When I had an insurance survey done on my ST42, they dinged me for not having an "automatic" fire suppression system and required that I have the system inspected.
We called in a company to inspect (and tag) the extinguishers and they refused to tag the extinguishers installed. They gave us a quote of $8,000 to install a new system (monitors over each engine, alarm panel, new Halotron non-powder extinguishers, engine/blower shutoffs). I thought they were just trying to sell me a new system, so waited and had another company check it.
I got pretty much the same answer. They did remove, weight and inspect the bottles, and tagged them.
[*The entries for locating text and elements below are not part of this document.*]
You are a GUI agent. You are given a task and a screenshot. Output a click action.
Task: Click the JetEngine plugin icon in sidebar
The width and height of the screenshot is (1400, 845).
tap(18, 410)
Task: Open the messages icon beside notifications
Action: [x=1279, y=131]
But said that they were tagging them as "handhelds", not as a "fire suppression system". They also confirmed for me that there is a fusible link on mine so that if they got sufficient heat, it would deploy on their own.
Seems Beneteau installs BC Powder extinguishers which are:
a) too small for the engine room given that the engines and blowers are running and will pull the stuff into the engine and out of the engine compartment
b) according to the fire extinguisher guy, diesel engines are required to have a shutdown switch to turn the engine off before the extinguisher deploys.
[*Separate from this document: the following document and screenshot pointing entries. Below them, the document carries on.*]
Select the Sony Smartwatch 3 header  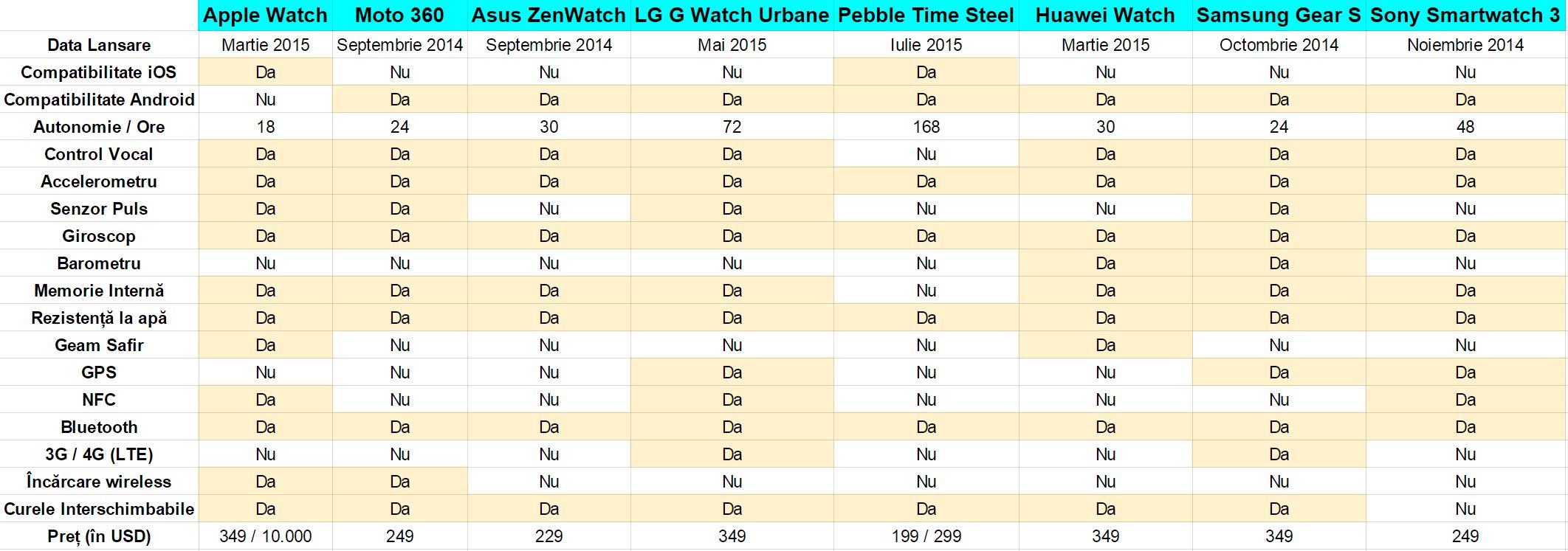pyautogui.click(x=1465, y=15)
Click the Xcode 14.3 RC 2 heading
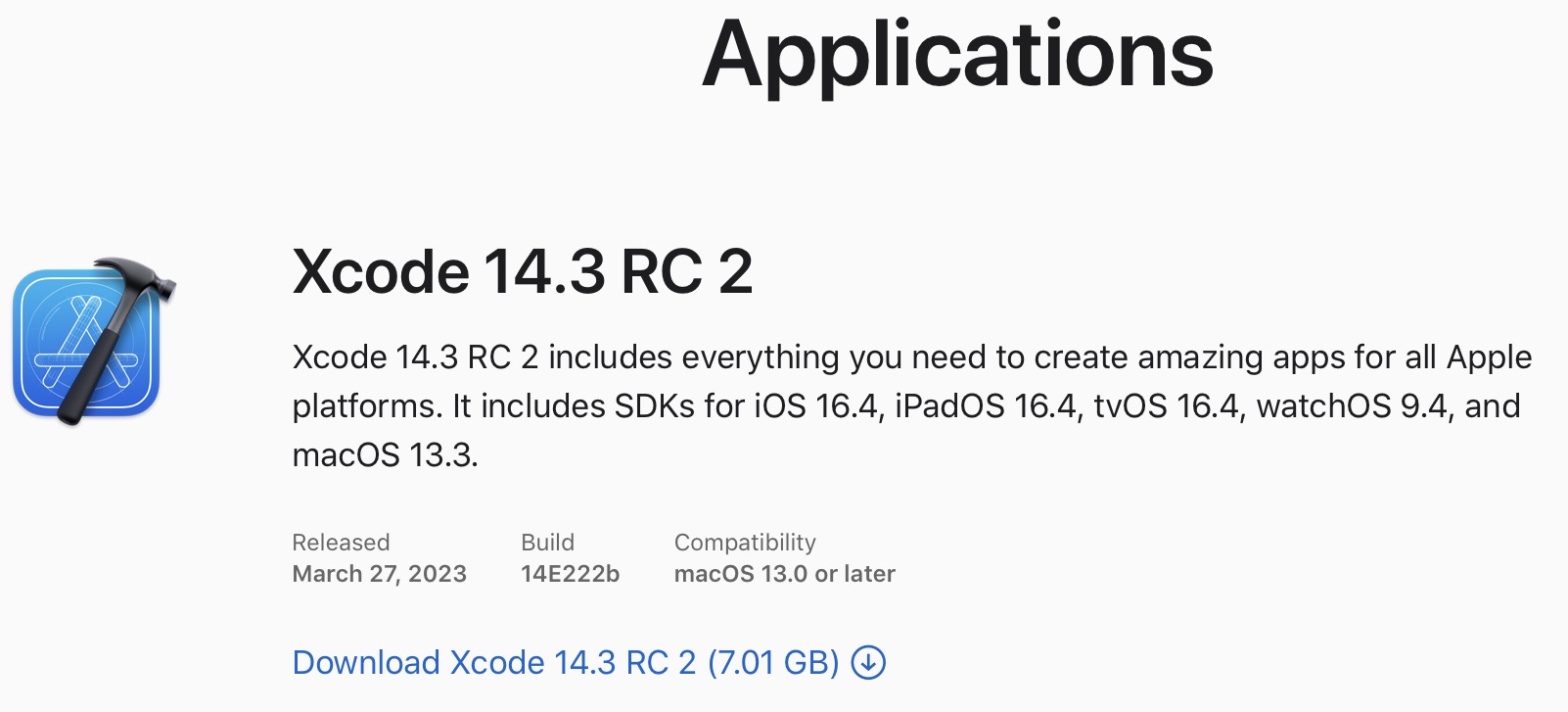The width and height of the screenshot is (1568, 712). click(x=523, y=271)
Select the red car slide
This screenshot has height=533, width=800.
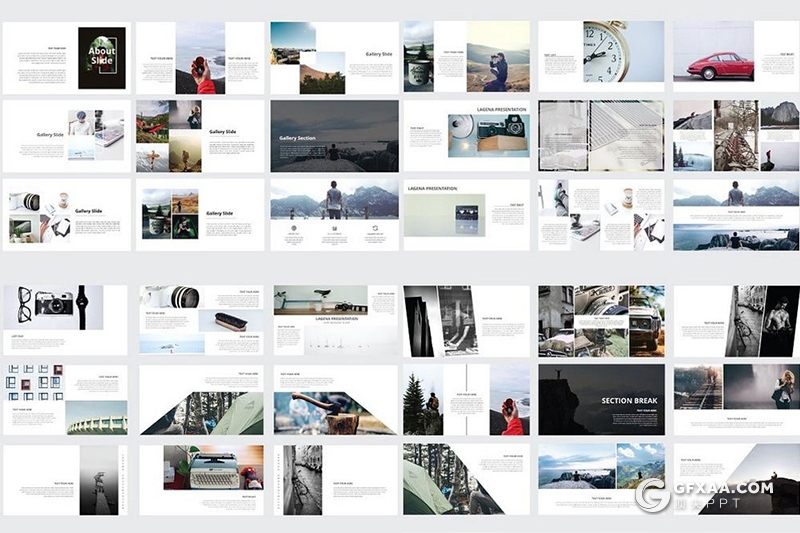[735, 57]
c) if only one goes off there is not enough agent in it to have much effect (if you pull them, pull both!)
d) if they do go off, the caustic dry powder will pretty much trash the engines (better than burning I guess).
e) the pull cables get stiff and corroded. (when they had the bottles disconnected they pulled the cables on my boat, and it took a LOT of force the first few times until they loosed up. I'd probably have given up on a manual deployment attempt.)
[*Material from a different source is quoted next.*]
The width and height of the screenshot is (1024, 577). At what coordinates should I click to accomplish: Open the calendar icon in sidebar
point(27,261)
For the short term (recovering from the purchase) I have installed smoke/fire detectors that are networked (
Kiddie RF-SM-DC, I put one in the engine room, one in each berth, one in the salon (over the electrical panel), one down in the lazarette, and one up on the flybridge under the bench seat so that I can hear if they go off.
They work pretty well, as my engine room detector was right over the starboard turbocharger/exhaust and it detected a small exhaust leak. It would go off anytime I went from higher RPM to slower rapidly (coming down off plane to avoid waking someone).
Longer term, I'm looking at having a Fireboy system installed. I'd hoped that Beneteau fixed this issue with the new ST44's but I guess not. Bummer!